Package 'BTM'

Title: Biterm Topic Models for Short Text
Description: Biterm Topic Models find topics in collections of short texts. It is a word co-occurrence based topic model that learns topics by modeling word-word co-occurrences patterns which are called biterms. This in contrast to traditional topic models like Latent Dirichlet Allocation and Probabilistic Latent Semantic Analysis which are word-document co-occurrence topic models. A biterm consists of two words co-occurring in the same short text window. This context window can for example be a twitter message, a short answer on a survey, a sentence of a text or a document identifier. The techniques are explained in detail in the paper 'A Biterm Topic Model For Short Text' by Xiaohui Yan, Jiafeng Guo, Yanyan Lan, Xueqi Cheng (2013) <https://github.com/xiaohuiyan/xiaohuiyan.github.io/blob/master/paper/BTM-WWW13.pdf>.
Authors: Jan Wijffels [aut, cre, cph] (R wrapper), BNOSAC [cph] (R wrapper), Xiaohui Yan [ctb, cph] (BTM C++ library)
Maintainer: Jan Wijffels <[email protected]>
License: Apache License 2.0
Version: 0.3.7
Built: 2024-11-06 03:55:55 UTC
Source: https://github.com/bnosac/btm

Help Index


Construct a Biterm Topic Model on Short Text

Description

The Biterm Topic Model (BTM) is a word co-occurrence based topic model that learns topics by modeling word-word co-occurrences patterns (e.g., biterms)

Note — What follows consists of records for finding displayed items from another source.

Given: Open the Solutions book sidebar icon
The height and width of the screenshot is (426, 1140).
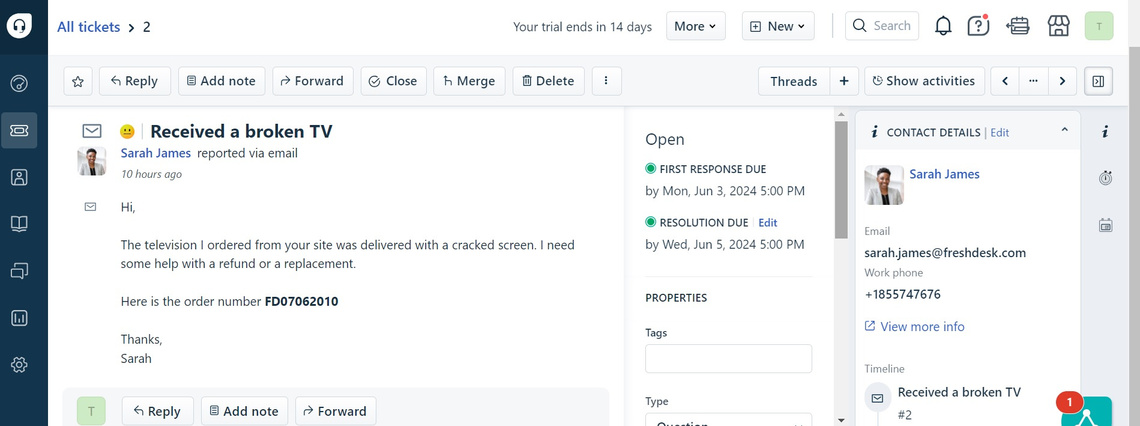Looking at the screenshot, I should pos(19,224).
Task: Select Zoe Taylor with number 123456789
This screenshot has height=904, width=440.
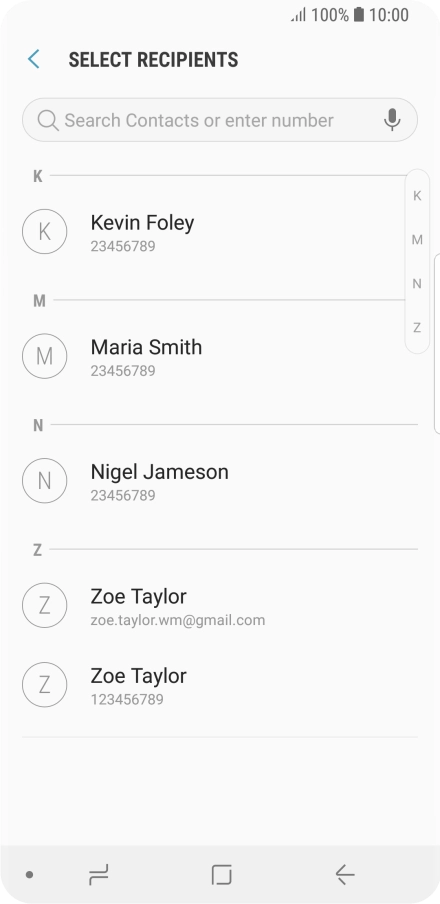Action: pyautogui.click(x=220, y=684)
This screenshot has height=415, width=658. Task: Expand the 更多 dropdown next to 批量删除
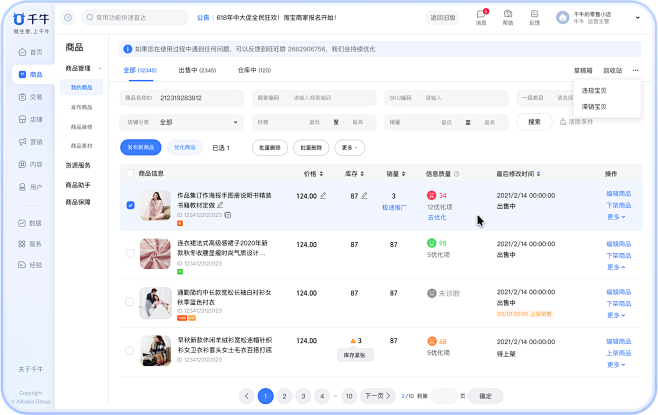click(x=348, y=147)
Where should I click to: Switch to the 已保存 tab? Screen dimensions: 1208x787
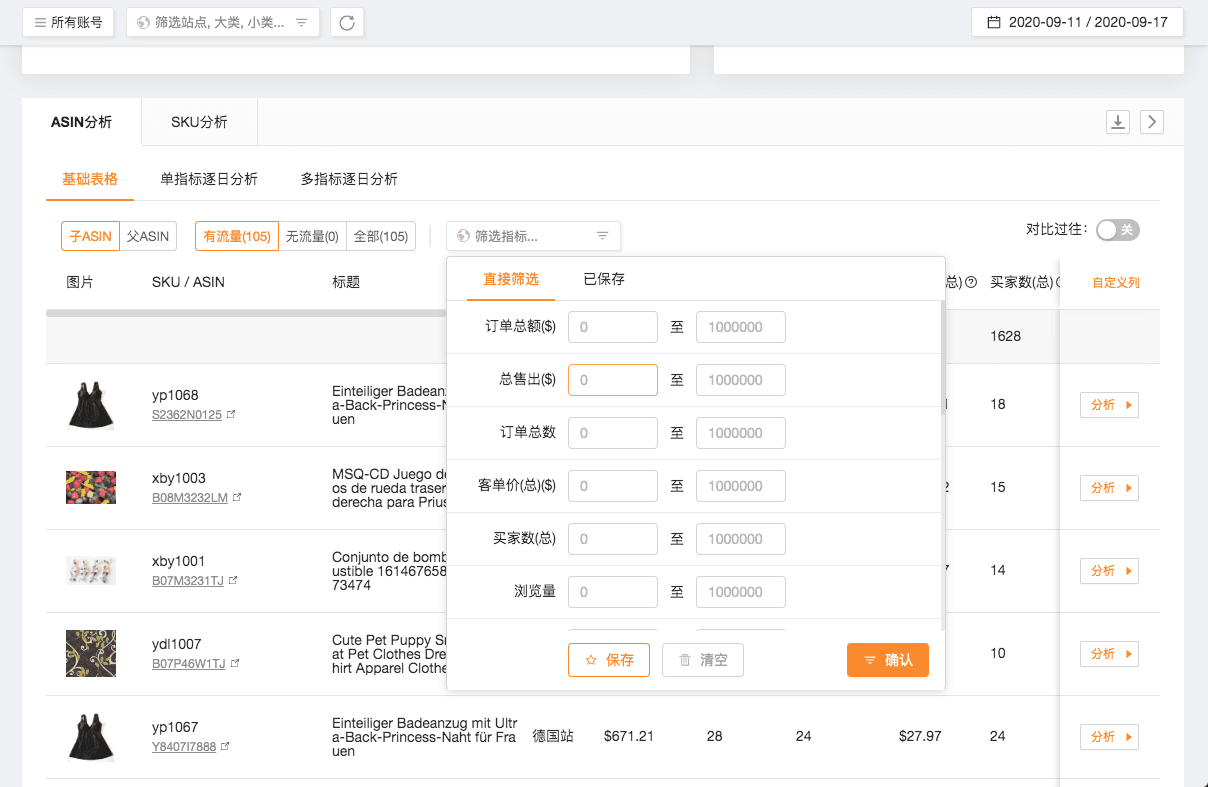click(x=604, y=279)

  • A biterm consists of two words co-occurring in the same context, for example, in the same short text window.

  • BTM models the biterm occurrences in a corpus (unlike LDA models which model the word occurrences in a document).

  • It's a generative model. In the generation procedure, a biterm is generated by drawing two words independently from a same topic z. In other words, the distribution of a biterm b=(wi,wj)b=(wi,wj) is defined as: P(b)=kP(wiz)P(wjz)P(z)P(b) = \sum_k{P(wi|z)*P(wj|z)*P(z)} where k is the number of topics you want to extract.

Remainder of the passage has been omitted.